Kişisel ve profesyonel ilişkilerde olduğu gibi, şirketler için de güven inşa etme sürecinde sağlam temeller oluşturmak için, “kurumsal empati kabiliyetini” geliştirmek ve yine kurumsal olarak sebat etme & sabır gösterme düzeyini yükseltmek gereklidir. Çünkü, başkalarının duygularını ve düşüncelerini anlamaya çalışmak için aktif dinleme ve empati göstermek, karşılıklı güvenin güçlenmesine yardımcı olur; öte yandan güven inşa etmek asla bitmeyecek bir şantiye alanında çalışmak demektir! Bu gerçeği kabul ederek, sabırlı olmak ve ilişkileri geliştirmek için sürekli çaba göstermek zaruridir.

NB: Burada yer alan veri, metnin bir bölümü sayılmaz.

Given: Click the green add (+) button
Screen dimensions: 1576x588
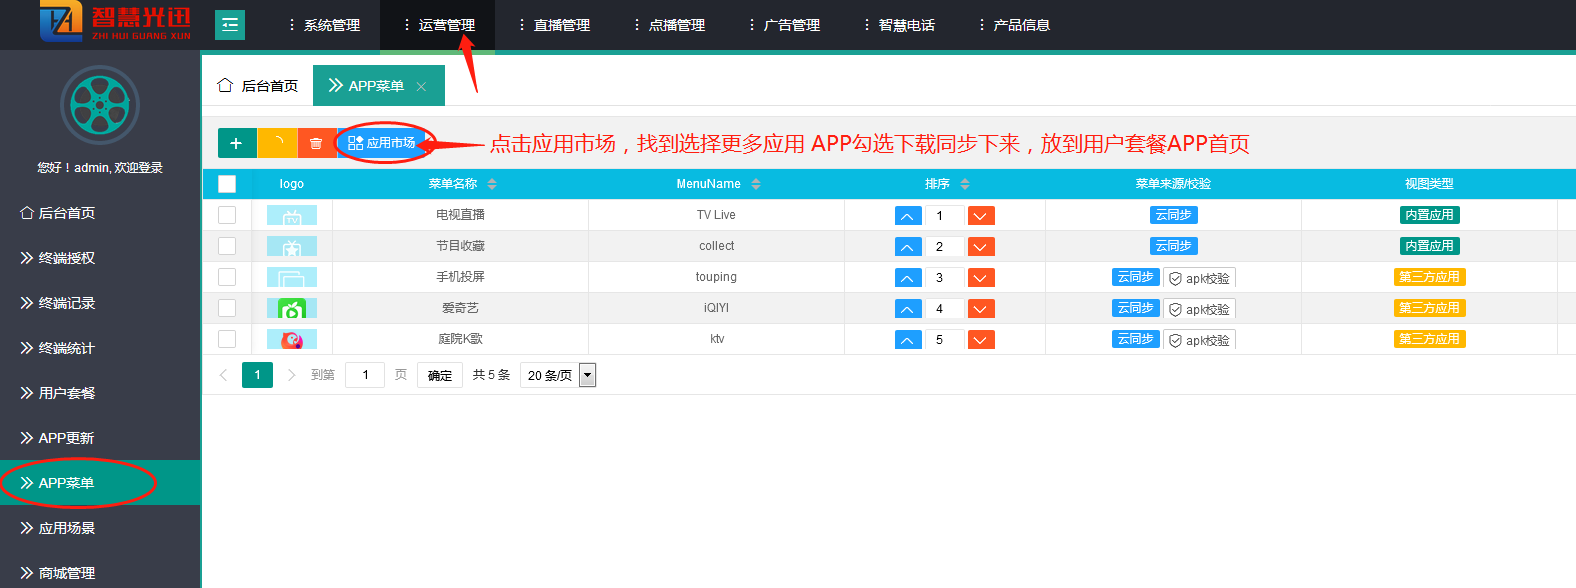Looking at the screenshot, I should (x=236, y=143).
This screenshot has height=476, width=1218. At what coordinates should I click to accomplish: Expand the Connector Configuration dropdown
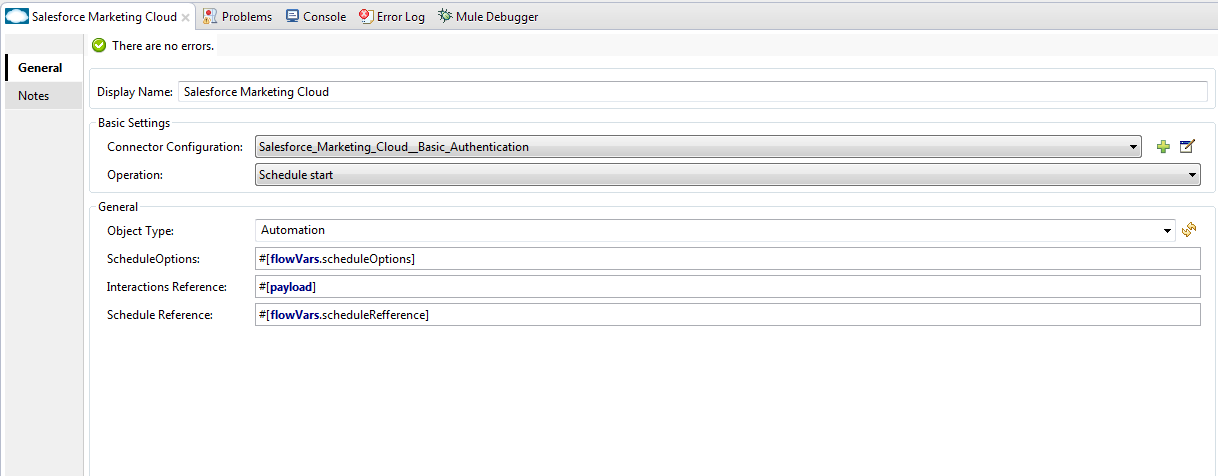point(1133,147)
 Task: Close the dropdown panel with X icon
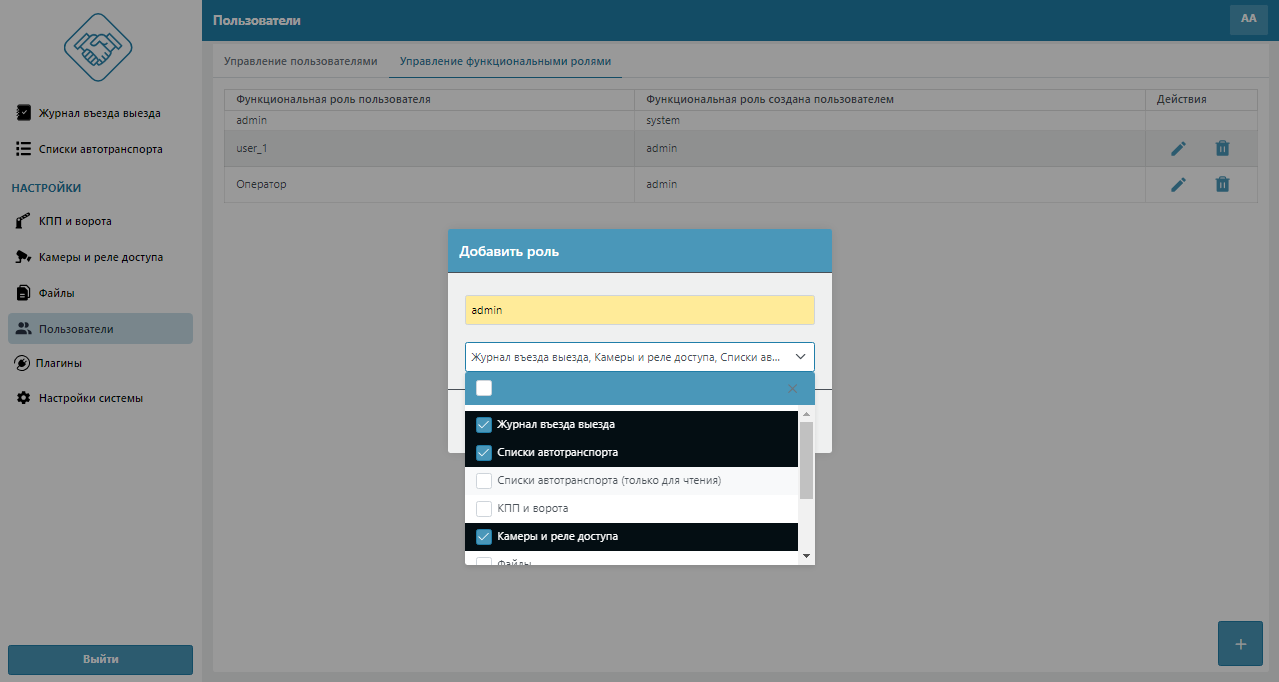792,389
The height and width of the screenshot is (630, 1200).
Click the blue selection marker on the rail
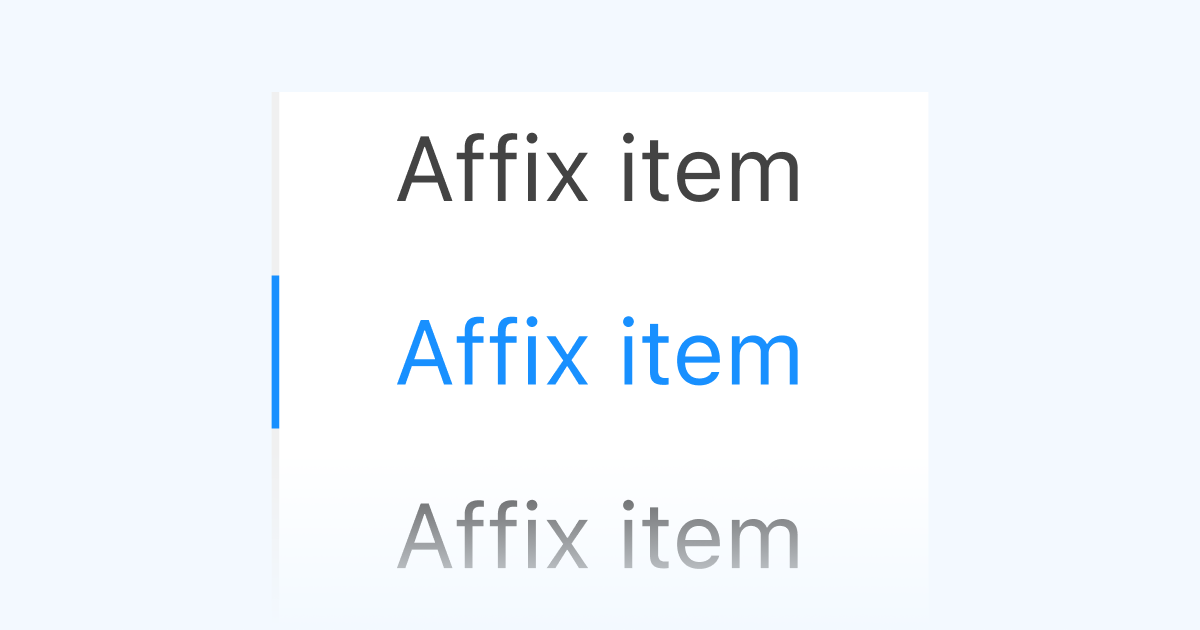pos(277,352)
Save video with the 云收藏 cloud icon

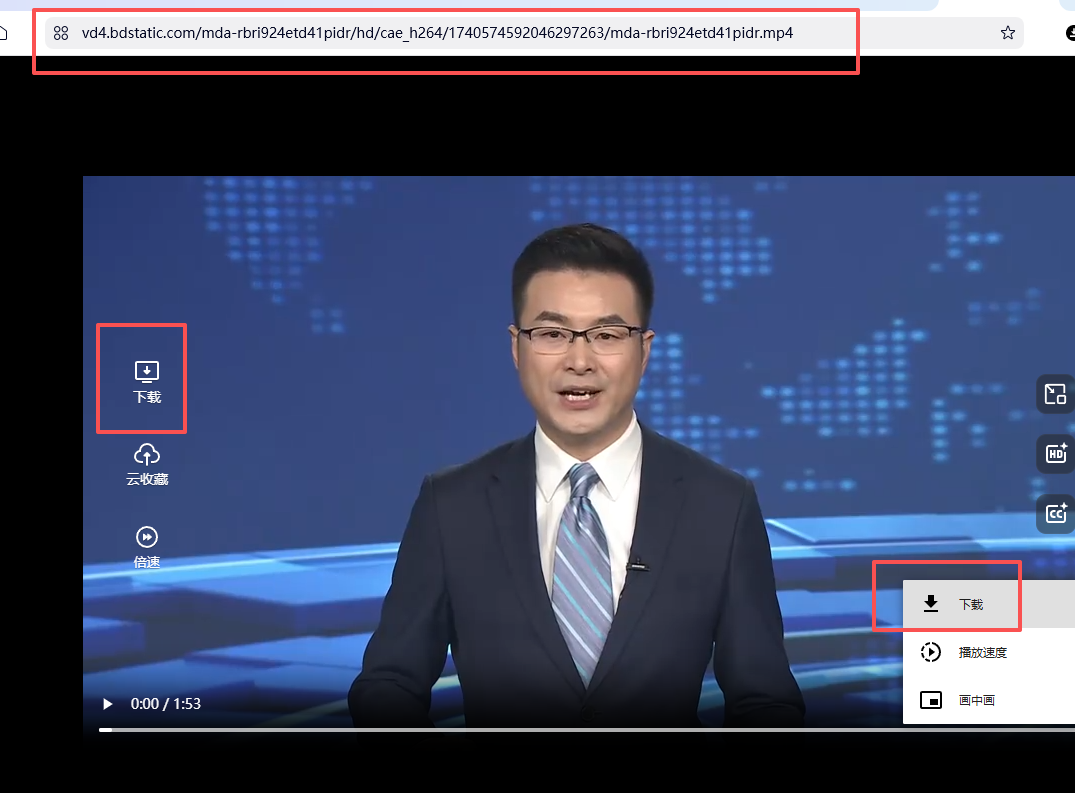(x=147, y=454)
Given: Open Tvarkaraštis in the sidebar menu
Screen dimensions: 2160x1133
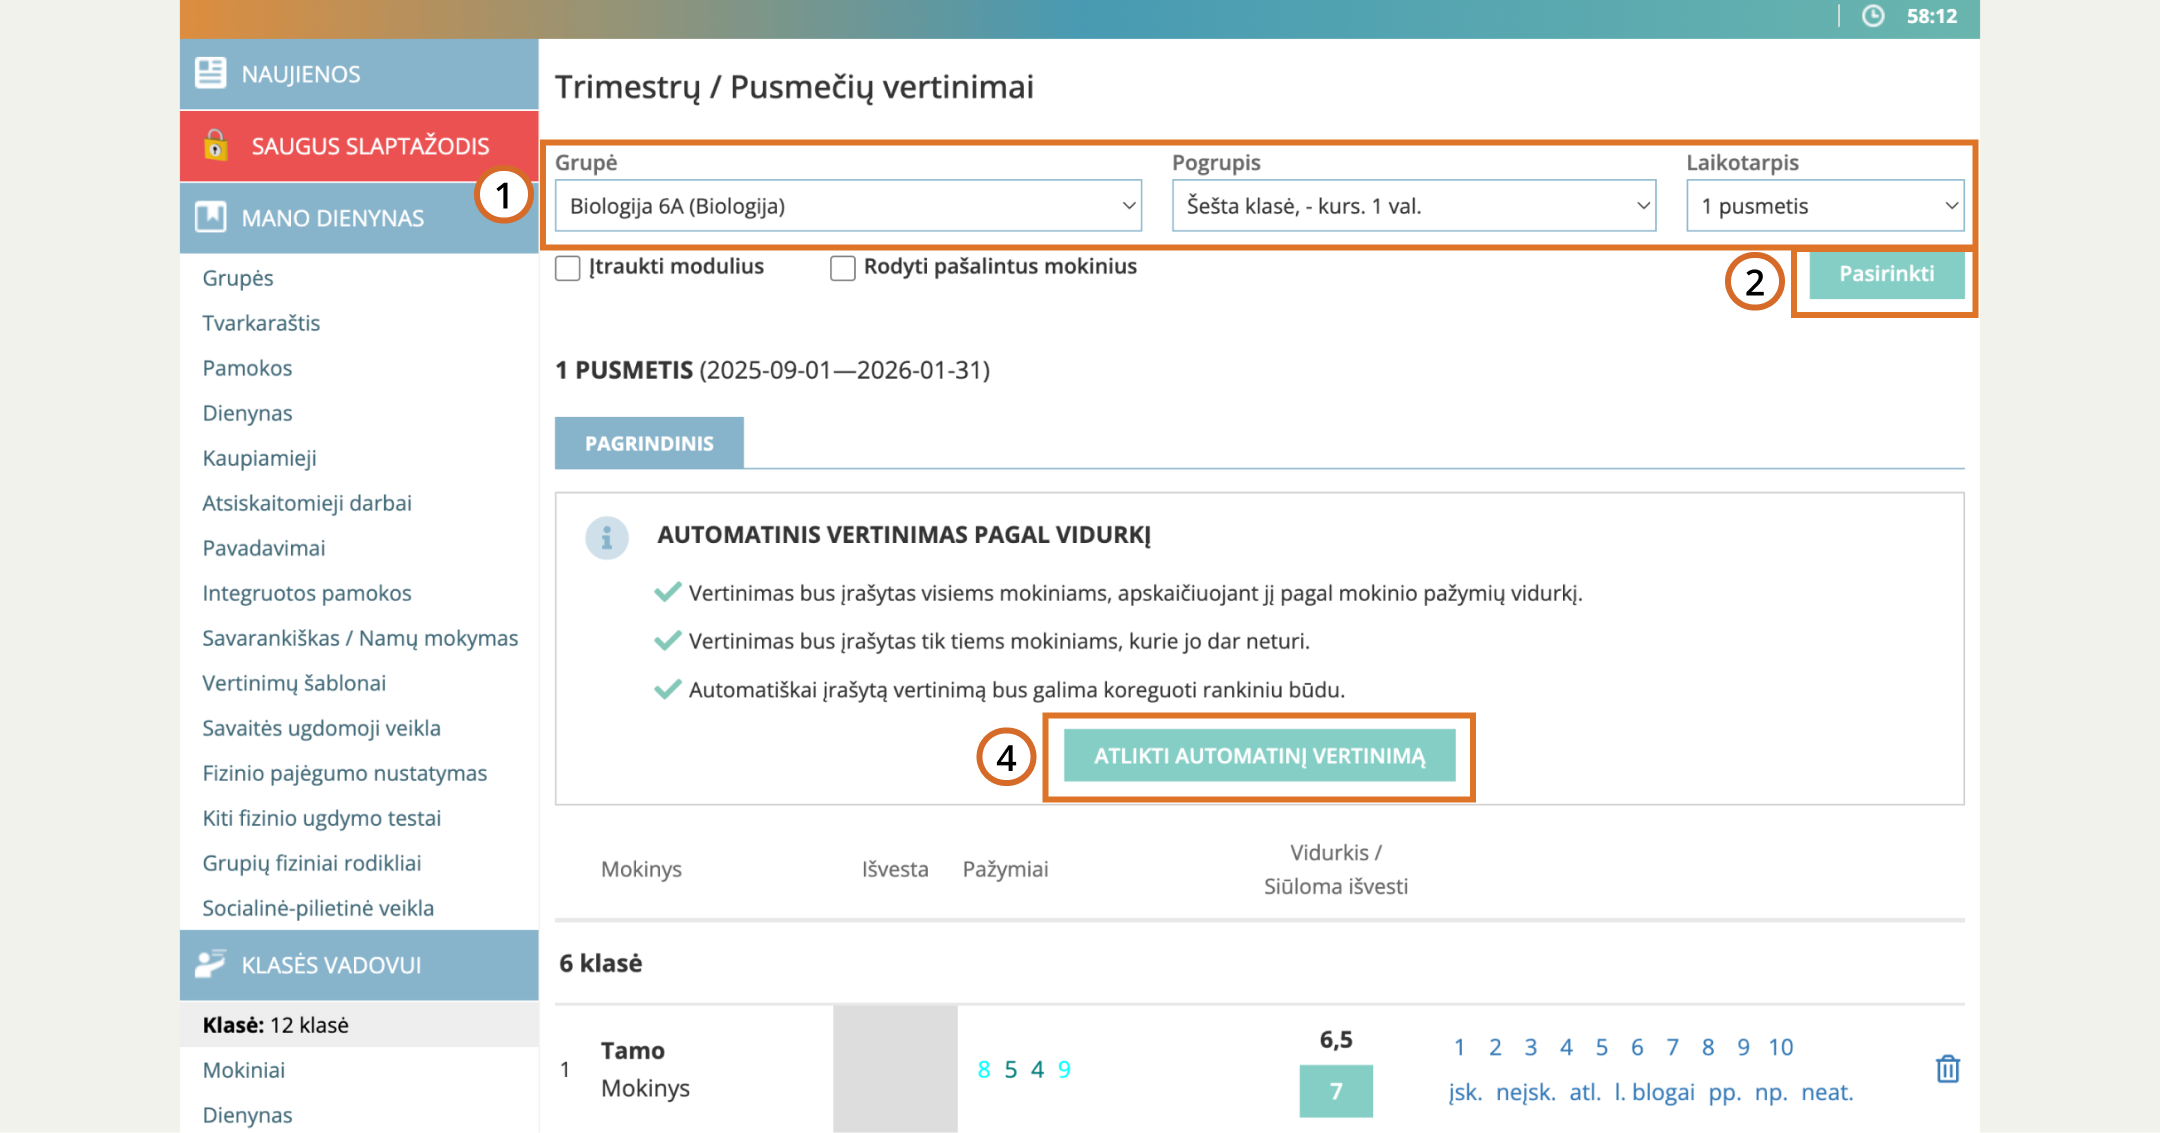Looking at the screenshot, I should click(x=261, y=323).
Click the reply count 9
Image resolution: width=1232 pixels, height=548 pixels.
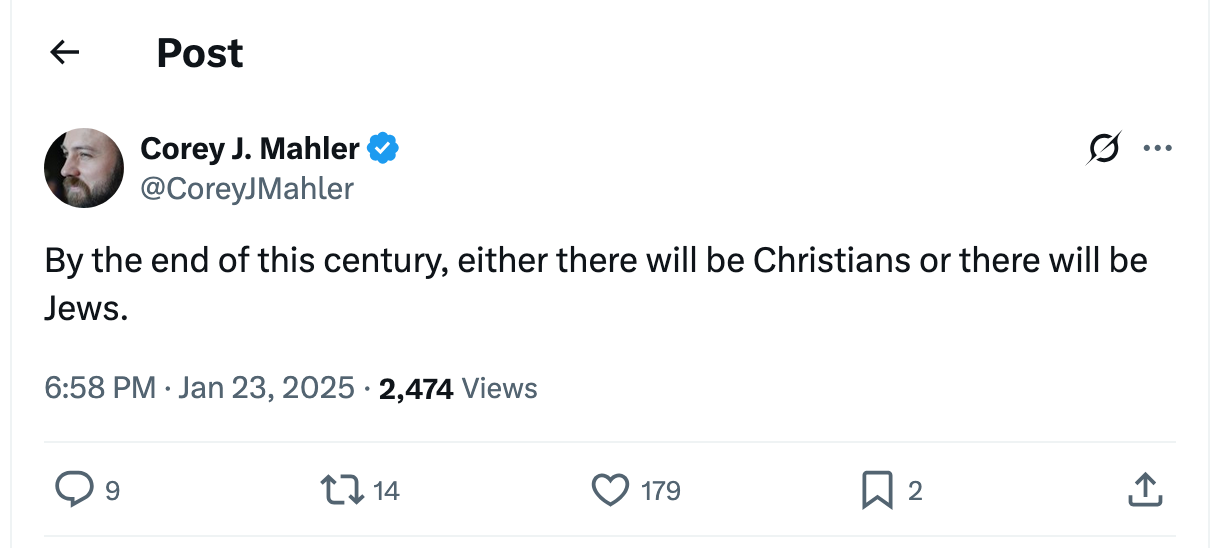[112, 491]
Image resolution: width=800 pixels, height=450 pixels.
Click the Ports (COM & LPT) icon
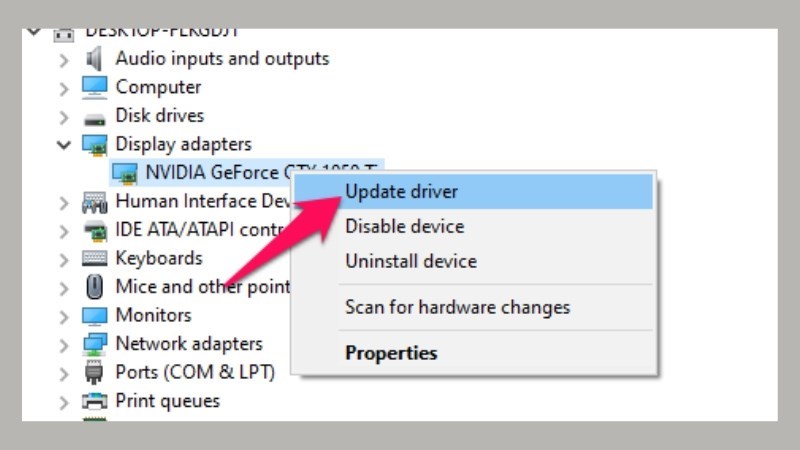tap(94, 373)
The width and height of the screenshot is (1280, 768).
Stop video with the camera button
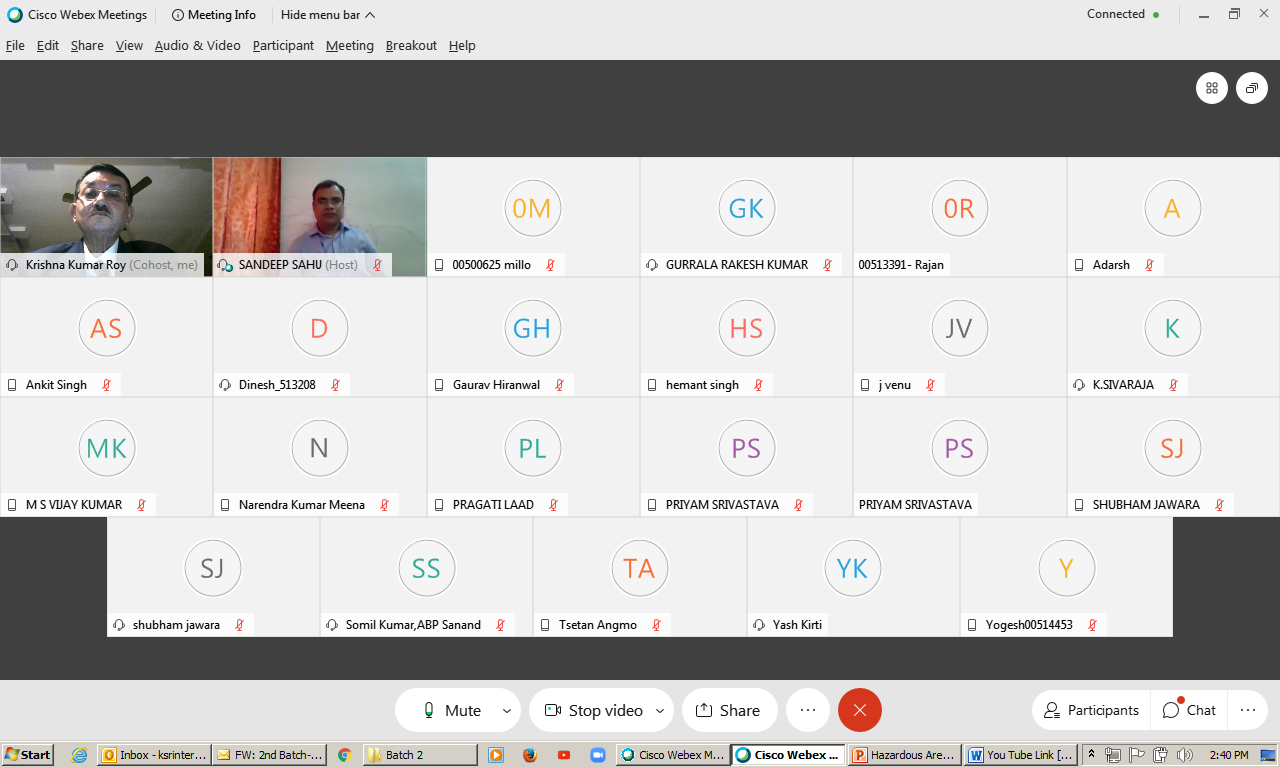(x=594, y=710)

Tarihte güvenilir kişiliği ile anılan gerçekten değerli birçok şahsiyet var. Konumuz iş yaşamı, sanayi ve ticaretteki güven inşası olunca sanıyorum akla ilk gelecek kişilerden biri “İnsanların güvenini kaybetmektense para kaybetmeyi tercih ederim” sözüyle anılan Robert Bosch olacaktır. Oysa kendisinin şu sözleri de en az ilki kadar hatırlarda tutulmalıdır; “İnsanlığınızı asla unutmayın ve başkalarıyla olan ilişkilerinizde insanlık onuruna saygı gösterin!

            1967 yılındaki Avrupa Hukukçular kongresinde, İngiliz heyetinin başkanı olarak söz alan Londra Baro Başkanının yaptığı sunumda anlattığı öyküye dönelim. Bir gün yüksek dereceli olunca, kendisine verilen İngiltere Kraliyet Hükümeti mühürlü açık çekin bir efsane olup olmadığını öğrenmek isteyen hâkimin biri Londra’da banka şubesine giderek, üzerine kendisinin On Milyon Sterlin yazarak doldurduğu çeki tahsil etmek ister. Banka çalışanları panikler, çünkü zaten şubede bu kadar nakit para yoktur. Şube müdürü kibarca hâkime çayını ikram ettirerek bekletir ve hemen Adalet Bakanlığını arar. Kısa bir görüşmenin ardından bakanlık yetkilileri, banka müdürüne hâkime derhal ödeme yapılması talimatını verir! Başka şubelerden yapılan nakit para taşımacılığı sonrası banka logosunun olduğu özel bir bavul hâkime teslim edilir. Birkaç gün sonra aynı hâkim, aynı bavulla bütün parayı bankaya geri getirir ve 10 Milyon Sterlinin hazine hesabına geri aktarılmasını belirterek, şubeden ayrılır. Şaşkınlığını üzerinden attıktan sonra banka müdürü Adalet Bakanlığında daha önce görüştüğü yetkiliyi yaşanan yeni gelişme hakkında bilgilendirir. Bu bilgilendirme üzerine hâkim hakkında soruşturma açılır ve bakanlığa çağrılarak kendisinden izahat beklenir. “Bu kadar paranın ödenebileceğinden şüphe ettim. Taşıyabilsem, çekin üzerine daha büyük bir rakam yazacaktım. Fakat ödendi, 3 gün bekledim ne gelen ne de arayan oldu. Anlayacağınız paraya ihtiyaç duyduğumdan değil, şüphelerim olduğu için, Kraliyet Hükümetini ve bağlı bulunduğum Adalet Bakanlığını sınamak istedim.” Bu açıklamanın üzerine hâkimin istifasını talep eden bakanlığın gerekçesi net olur; “Kraliyet Hükümetine ve onun Adalet Bakanlığına güvenmeyen, sınamak isteyen bir hâkime artık güvenemeyiz!"

              Güven inşasının asla bitmeyecek bir şantiye alanı ve üstelik aynı zamanda “karşılıklı, ince bir nezaket çizgisi olduğunu” hatırınızda tutun. Siz “sebepsiz ya da gereksiz” yere, bir tedarikçinize, bir müşterinize veya bir çalışanınıza güvensizlik gösterirseniz, karşı tarafa size güvenmemesi için bir gerekçe vermiş olursunuz.